Friday, December 11, 2020

IF PUA and PEUC Go Away and EB Phases Out, Oregon Could Lose Up to 2/3rds of It's Current Continuing Unemployment Insurance Claims by January 1st.

The looming potential loss of the PUA and PEUC unemployment insurance programs as of Dec 26, and the phase out of the Extended Benefit program that begins on December 13 could substantially reduce the number of Oregon continuing claims for unemployment insurance by January 1st. 

The table pasted below has my analysis of continuing claims counts using the most recent weekly unemployment data (for the week that ended on November 21st). 

Total continuing UI claims as of November 21 were 267,026. 

I project that could decline to as few as 89,041continuing claims. 

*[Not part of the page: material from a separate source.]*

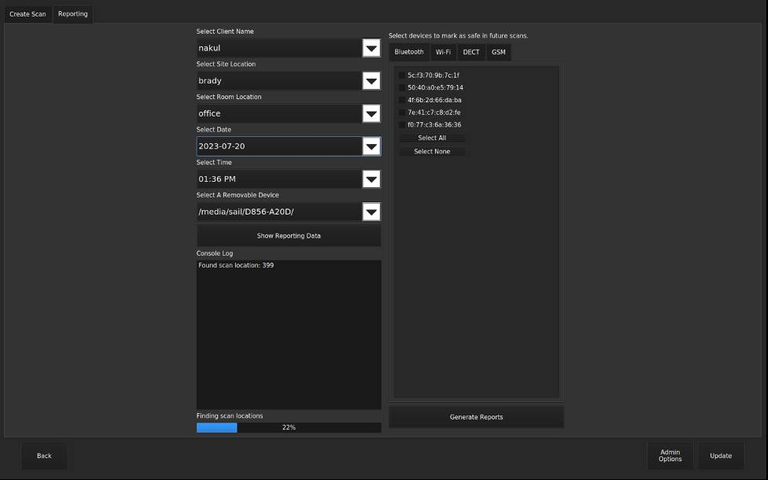Image resolution: width=768 pixels, height=480 pixels.
Task: Check the device 5c:f3:70:9b:7c:1f checkbox
Action: tap(402, 75)
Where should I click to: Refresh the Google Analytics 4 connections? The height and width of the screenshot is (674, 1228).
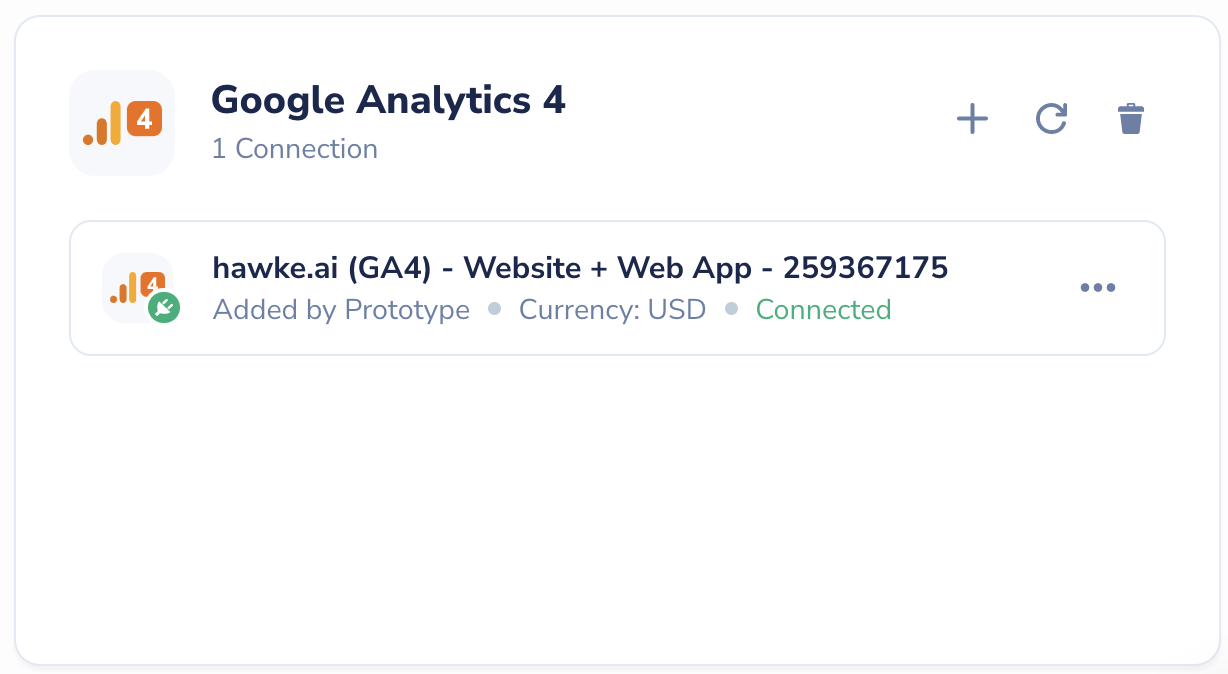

The loss of PUA (121,506 claims) and PEUC (60,715 claims) coupled with the reduction of EB (3,413 claims) could result in a TOTAL reduction of 177, 985/67% continuing claims, even IF regular UI claims went UP by 7,649/10%/ .


NOTES and CAVEATS:

  • Continuing workshare claims are included in the 76,492 "continued claims" column.
  • These figures do NOT include initial claims (but I inflated the "continuing claims" claims column by 10% to reflect a recent pick up in initial claims). 
  • I would look at these estimates as CURRENT UPPER BOUND estimates. PEUC claimants may be able to switch to the EB program and weekly PUA claim counts can show substantial  variation  because of  delayed dates of filing and entry of multi week claims. Also, if total PUA and PEUC continuing claims count decline significantly before December 26, the numerical and percentage declines will be less than my estimates.
  • These are NOT counts of current or projected discrete recipients. OED has previously estimated that 70,000 recipients will lose coverage by the end of the year but was not able to provide a projection of the percentage or numerical decline from the current count of discrete recipients.
  • The hope of course is that PUA and PEUC programs will be extended, but as of this date there is no certainty that will happen.